Dataset entries:
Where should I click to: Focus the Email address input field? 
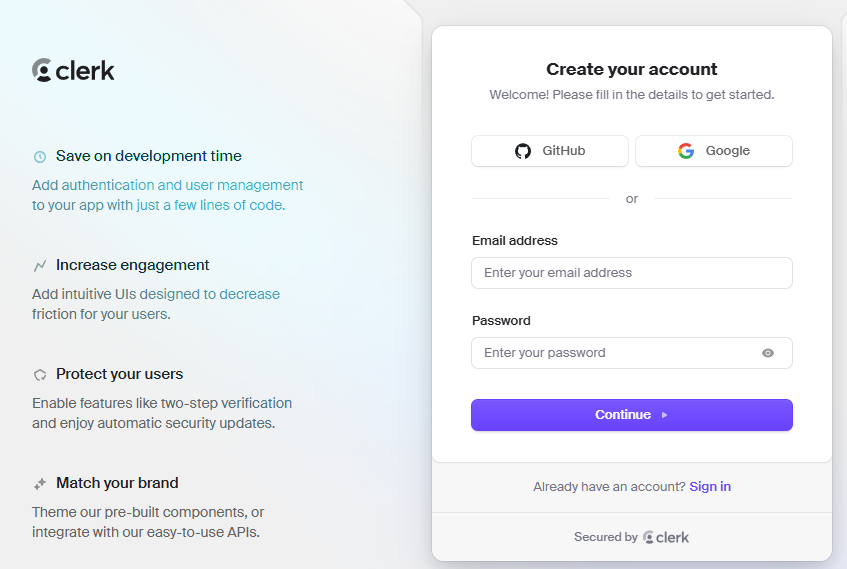(x=632, y=273)
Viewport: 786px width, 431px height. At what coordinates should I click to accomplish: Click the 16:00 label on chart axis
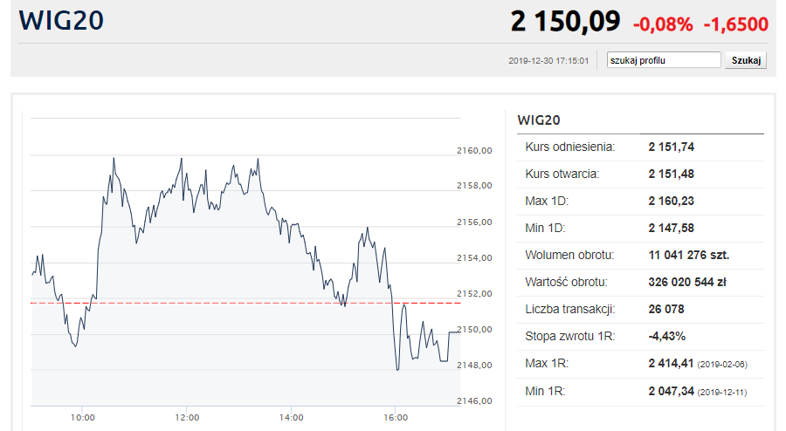point(396,417)
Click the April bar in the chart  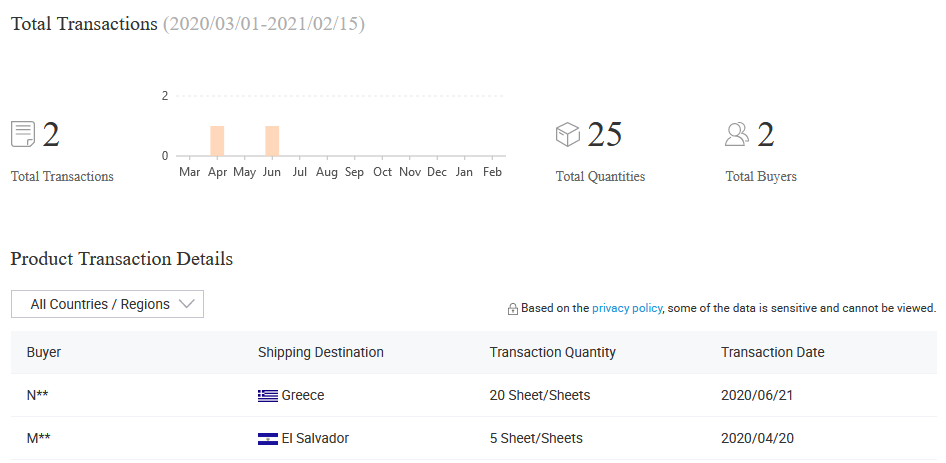point(217,141)
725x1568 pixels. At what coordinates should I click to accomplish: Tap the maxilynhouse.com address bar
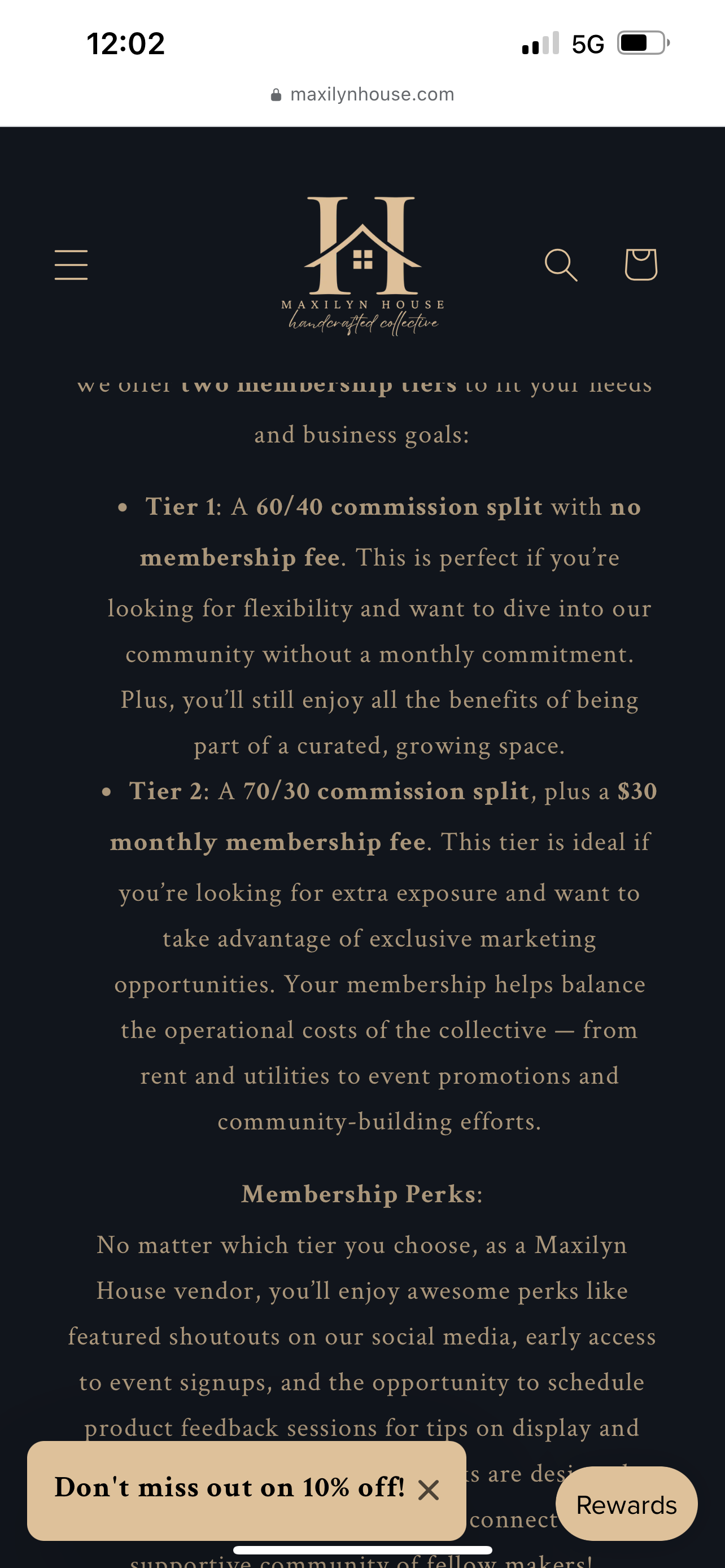coord(372,94)
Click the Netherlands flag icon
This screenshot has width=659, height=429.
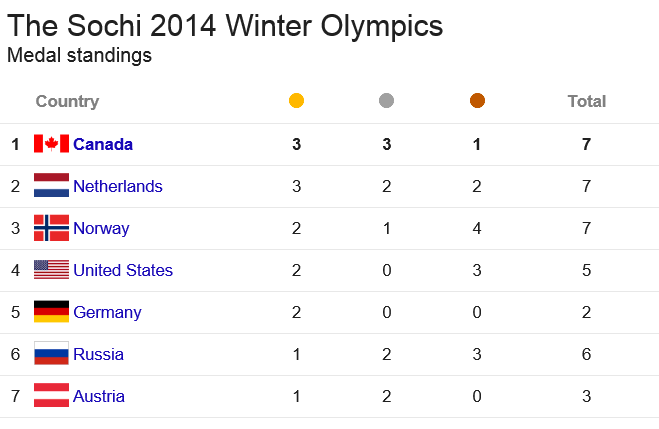pos(51,185)
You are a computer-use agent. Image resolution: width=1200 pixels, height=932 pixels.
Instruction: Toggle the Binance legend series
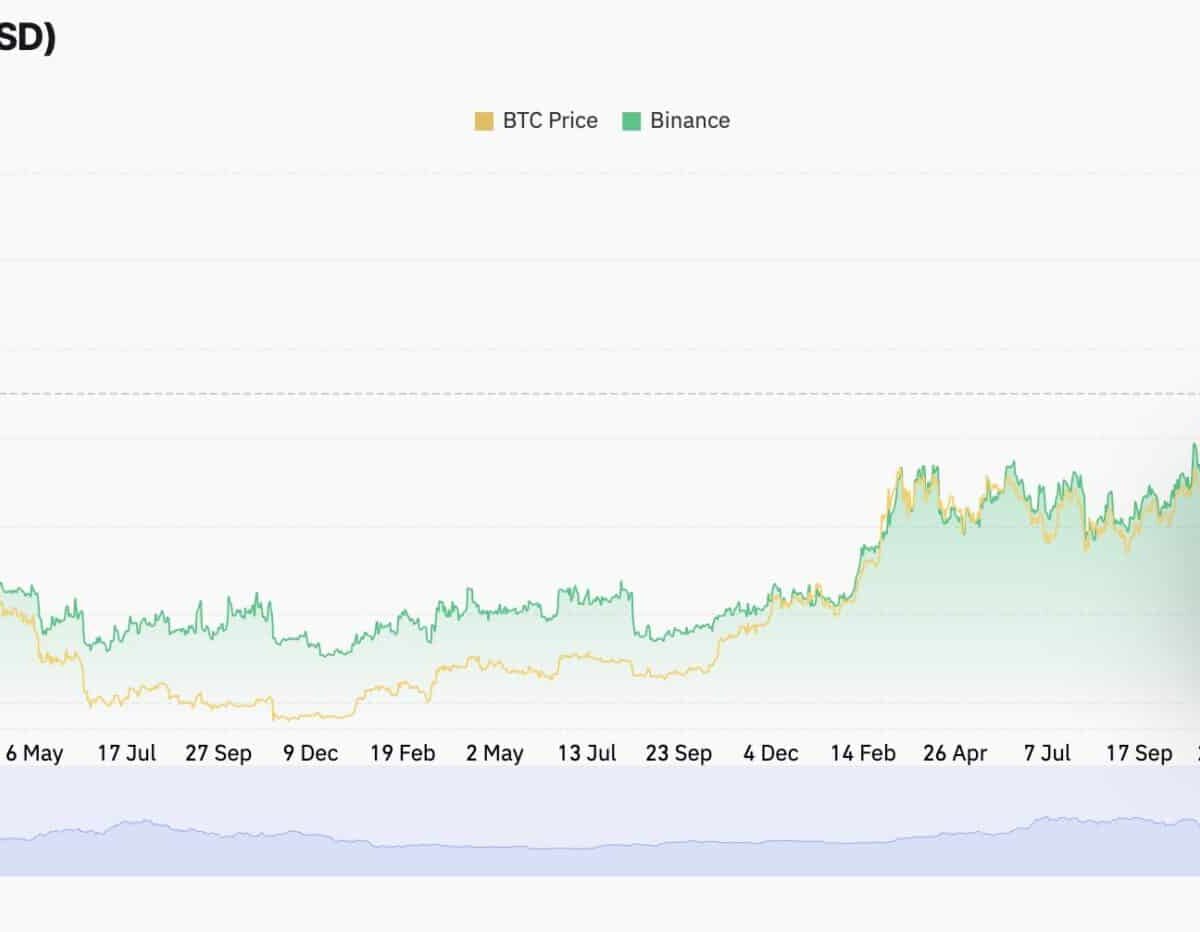689,121
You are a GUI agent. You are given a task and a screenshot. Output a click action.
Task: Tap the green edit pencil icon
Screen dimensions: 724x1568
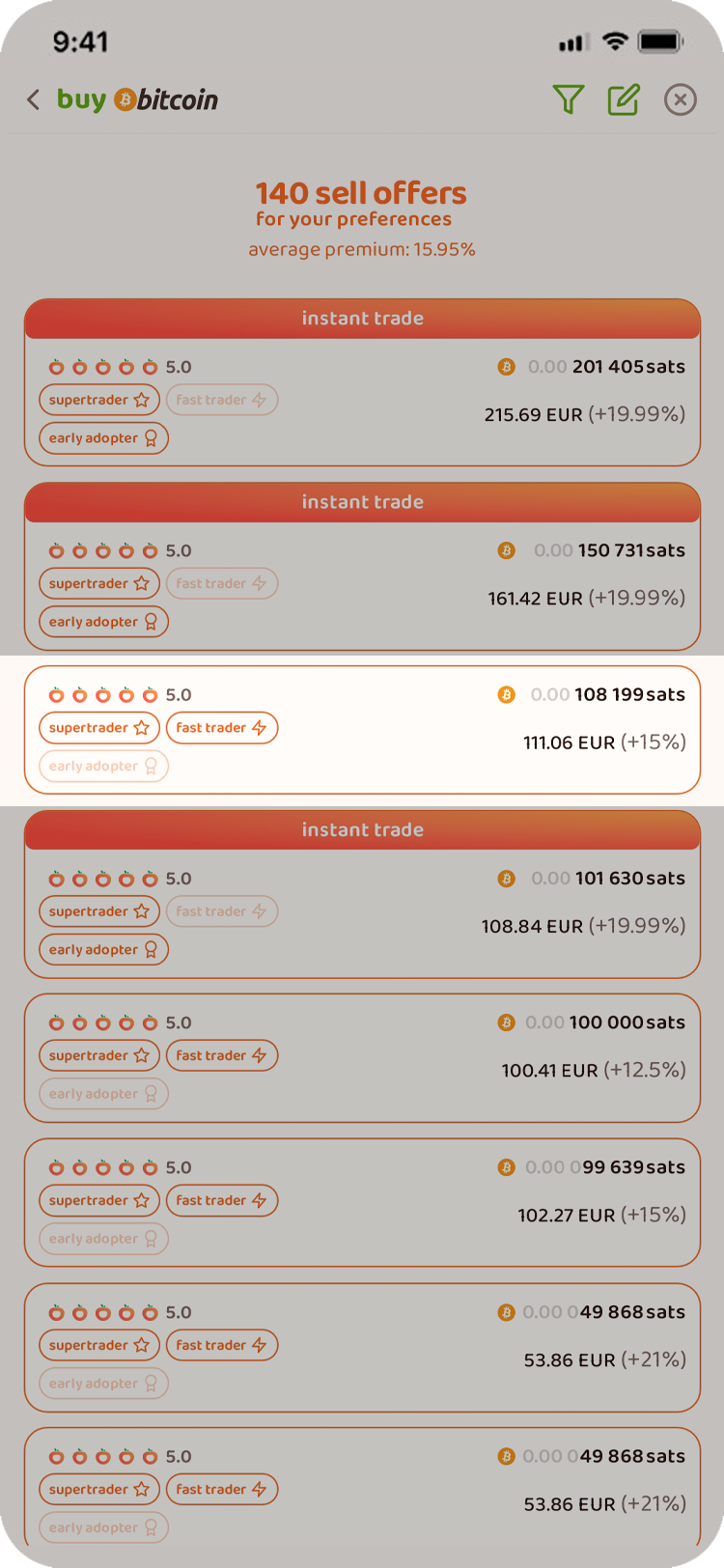point(624,99)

WHAT TO WORK ON:
The word "icon" appears in some lines of the data. Copy every one of those lines.

RESPONSE BOX:
Click the Netherlands flag icon
Task: Tap the green edit pencil icon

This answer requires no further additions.